Reproduce the rows verbatim, from the first line through the line containing "Filter by the", inclusive.

::: MATERIAL SHOWN :::

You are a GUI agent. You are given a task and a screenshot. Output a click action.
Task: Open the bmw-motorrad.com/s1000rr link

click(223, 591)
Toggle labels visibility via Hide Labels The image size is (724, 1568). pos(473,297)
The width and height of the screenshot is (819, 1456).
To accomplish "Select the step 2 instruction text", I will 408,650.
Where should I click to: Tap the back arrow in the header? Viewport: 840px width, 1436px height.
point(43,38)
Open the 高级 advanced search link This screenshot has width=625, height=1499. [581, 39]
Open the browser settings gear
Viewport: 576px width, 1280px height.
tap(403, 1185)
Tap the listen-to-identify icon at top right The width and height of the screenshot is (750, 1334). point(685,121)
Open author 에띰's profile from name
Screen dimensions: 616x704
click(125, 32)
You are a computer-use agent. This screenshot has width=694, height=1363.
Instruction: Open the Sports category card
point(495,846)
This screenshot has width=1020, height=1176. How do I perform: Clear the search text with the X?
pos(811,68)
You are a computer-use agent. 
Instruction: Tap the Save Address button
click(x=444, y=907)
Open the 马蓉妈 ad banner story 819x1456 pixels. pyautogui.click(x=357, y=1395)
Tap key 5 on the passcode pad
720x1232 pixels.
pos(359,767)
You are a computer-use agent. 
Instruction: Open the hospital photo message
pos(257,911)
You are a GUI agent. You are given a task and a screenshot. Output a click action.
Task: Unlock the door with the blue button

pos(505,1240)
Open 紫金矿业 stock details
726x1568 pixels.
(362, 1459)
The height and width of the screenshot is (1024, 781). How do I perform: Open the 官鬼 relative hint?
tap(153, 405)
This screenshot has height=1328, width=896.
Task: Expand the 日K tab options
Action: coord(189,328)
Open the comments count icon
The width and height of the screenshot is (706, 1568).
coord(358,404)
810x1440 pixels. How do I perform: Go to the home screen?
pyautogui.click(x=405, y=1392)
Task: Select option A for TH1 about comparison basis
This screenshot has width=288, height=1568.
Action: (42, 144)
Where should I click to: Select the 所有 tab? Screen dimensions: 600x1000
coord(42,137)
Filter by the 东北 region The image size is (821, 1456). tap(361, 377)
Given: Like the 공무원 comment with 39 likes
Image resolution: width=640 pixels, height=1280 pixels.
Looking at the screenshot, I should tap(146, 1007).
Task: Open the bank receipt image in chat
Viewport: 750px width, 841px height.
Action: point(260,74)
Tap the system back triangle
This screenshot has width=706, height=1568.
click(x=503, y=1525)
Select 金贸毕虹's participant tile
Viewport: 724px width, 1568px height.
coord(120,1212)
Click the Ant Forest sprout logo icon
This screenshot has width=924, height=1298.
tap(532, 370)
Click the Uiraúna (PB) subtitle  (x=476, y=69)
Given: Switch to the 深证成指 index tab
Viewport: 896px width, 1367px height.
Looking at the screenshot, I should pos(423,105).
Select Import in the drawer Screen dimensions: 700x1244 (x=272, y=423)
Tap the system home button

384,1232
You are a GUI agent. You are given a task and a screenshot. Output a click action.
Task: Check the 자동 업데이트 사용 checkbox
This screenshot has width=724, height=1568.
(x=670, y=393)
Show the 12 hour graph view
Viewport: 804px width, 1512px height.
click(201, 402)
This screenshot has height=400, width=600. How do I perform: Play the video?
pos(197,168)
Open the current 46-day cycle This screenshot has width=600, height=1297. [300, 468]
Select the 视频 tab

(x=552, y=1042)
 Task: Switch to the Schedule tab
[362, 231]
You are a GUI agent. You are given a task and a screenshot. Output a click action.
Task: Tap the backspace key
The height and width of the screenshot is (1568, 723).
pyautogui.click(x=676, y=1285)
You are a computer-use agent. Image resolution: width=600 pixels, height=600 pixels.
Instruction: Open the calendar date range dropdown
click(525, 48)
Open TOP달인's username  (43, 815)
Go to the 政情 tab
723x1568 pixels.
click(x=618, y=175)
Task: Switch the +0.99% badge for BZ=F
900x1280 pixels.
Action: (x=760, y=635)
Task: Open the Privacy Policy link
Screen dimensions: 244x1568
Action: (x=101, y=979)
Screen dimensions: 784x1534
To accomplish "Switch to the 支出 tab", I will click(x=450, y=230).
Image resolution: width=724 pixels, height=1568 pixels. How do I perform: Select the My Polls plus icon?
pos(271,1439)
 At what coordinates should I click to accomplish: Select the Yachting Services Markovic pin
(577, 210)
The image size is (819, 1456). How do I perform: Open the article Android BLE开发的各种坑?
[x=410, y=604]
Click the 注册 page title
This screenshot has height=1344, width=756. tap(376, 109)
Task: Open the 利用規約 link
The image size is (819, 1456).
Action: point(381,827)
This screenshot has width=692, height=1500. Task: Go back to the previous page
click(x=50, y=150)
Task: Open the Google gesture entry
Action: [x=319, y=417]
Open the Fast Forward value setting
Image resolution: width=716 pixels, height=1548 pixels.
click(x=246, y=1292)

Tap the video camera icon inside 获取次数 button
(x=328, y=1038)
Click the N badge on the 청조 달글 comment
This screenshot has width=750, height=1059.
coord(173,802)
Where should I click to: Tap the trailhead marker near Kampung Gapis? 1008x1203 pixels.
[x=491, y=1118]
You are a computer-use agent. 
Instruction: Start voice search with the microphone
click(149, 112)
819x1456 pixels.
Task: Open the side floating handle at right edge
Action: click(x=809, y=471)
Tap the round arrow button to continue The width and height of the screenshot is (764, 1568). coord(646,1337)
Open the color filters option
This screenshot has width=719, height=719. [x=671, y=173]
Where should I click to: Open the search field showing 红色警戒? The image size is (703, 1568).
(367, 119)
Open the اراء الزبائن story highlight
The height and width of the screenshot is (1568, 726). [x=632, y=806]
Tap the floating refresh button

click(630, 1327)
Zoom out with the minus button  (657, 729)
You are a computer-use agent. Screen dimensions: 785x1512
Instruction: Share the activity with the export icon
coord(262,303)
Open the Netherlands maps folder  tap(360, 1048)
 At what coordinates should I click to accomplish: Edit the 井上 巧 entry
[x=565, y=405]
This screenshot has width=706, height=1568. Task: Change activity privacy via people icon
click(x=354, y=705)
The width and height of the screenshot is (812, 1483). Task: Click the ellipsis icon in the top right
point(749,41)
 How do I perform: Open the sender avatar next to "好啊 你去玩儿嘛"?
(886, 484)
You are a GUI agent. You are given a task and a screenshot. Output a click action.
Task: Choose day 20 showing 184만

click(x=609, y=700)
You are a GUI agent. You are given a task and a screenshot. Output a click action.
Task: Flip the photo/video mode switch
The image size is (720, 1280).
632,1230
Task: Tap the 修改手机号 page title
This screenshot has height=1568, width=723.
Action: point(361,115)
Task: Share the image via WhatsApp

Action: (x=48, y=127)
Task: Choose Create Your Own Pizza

:::

CORRECT OUTPUT -
You are a GUI agent. You are given a task and a screenshot. Output a click action.
Task: Open the bmw-motorrad.com/s1000rr link

click(223, 591)
Toggle labels visibility via Hide Labels The image size is (724, 1568). pos(473,297)
The width and height of the screenshot is (819, 1456).
To accomplish "Select the step 2 instruction text", I will 408,650.
Where should I click to: Tap the back arrow in the header? Viewport: 840px width, 1436px height.
point(43,38)
Open the 高级 advanced search link This screenshot has width=625, height=1499. [581, 39]
Open the browser settings gear
Viewport: 576px width, 1280px height.
tap(403, 1185)
Tap the listen-to-identify icon at top right The width and height of the screenshot is (750, 1334). point(685,121)
Open author 에띰's profile from name
Screen dimensions: 616x704
click(125, 32)
You are a computer-use agent. This screenshot has width=694, height=1363.
Instruction: Open the Sports category card
point(495,846)
This screenshot has width=1020, height=1176. How do I perform: Clear the search text with the X?
pos(811,68)
You are a computer-use agent. 
Instruction: Tap the Save Address button
click(x=444, y=907)
Open the 马蓉妈 ad banner story 819x1456 pixels. pyautogui.click(x=357, y=1395)
Tap key 5 on the passcode pad
720x1232 pixels.
pos(359,767)
You are a computer-use agent. 
Instruction: Open the hospital photo message
pos(257,911)
You are a GUI agent. You are given a task and a screenshot. Output a click action.
Task: Unlock the door with the blue button

pos(505,1240)
Open 紫金矿业 stock details
726x1568 pixels.
(362, 1459)
The height and width of the screenshot is (1024, 781). How do I perform: Open the 官鬼 relative hint?
tap(153, 405)
This screenshot has height=1328, width=896.
Task: Expand the 日K tab options
Action: coord(189,328)
Open the comments count icon
The width and height of the screenshot is (706, 1568).
coord(358,404)
810x1440 pixels. How do I perform: Go to the home screen?
pyautogui.click(x=405, y=1392)
Task: Select option A for TH1 about comparison basis
This screenshot has width=288, height=1568.
Action: (42, 144)
Where should I click to: Select the 所有 tab? Screen dimensions: 600x1000
coord(42,137)
Filter by the 东北 region The image size is (821, 1456). tap(361, 377)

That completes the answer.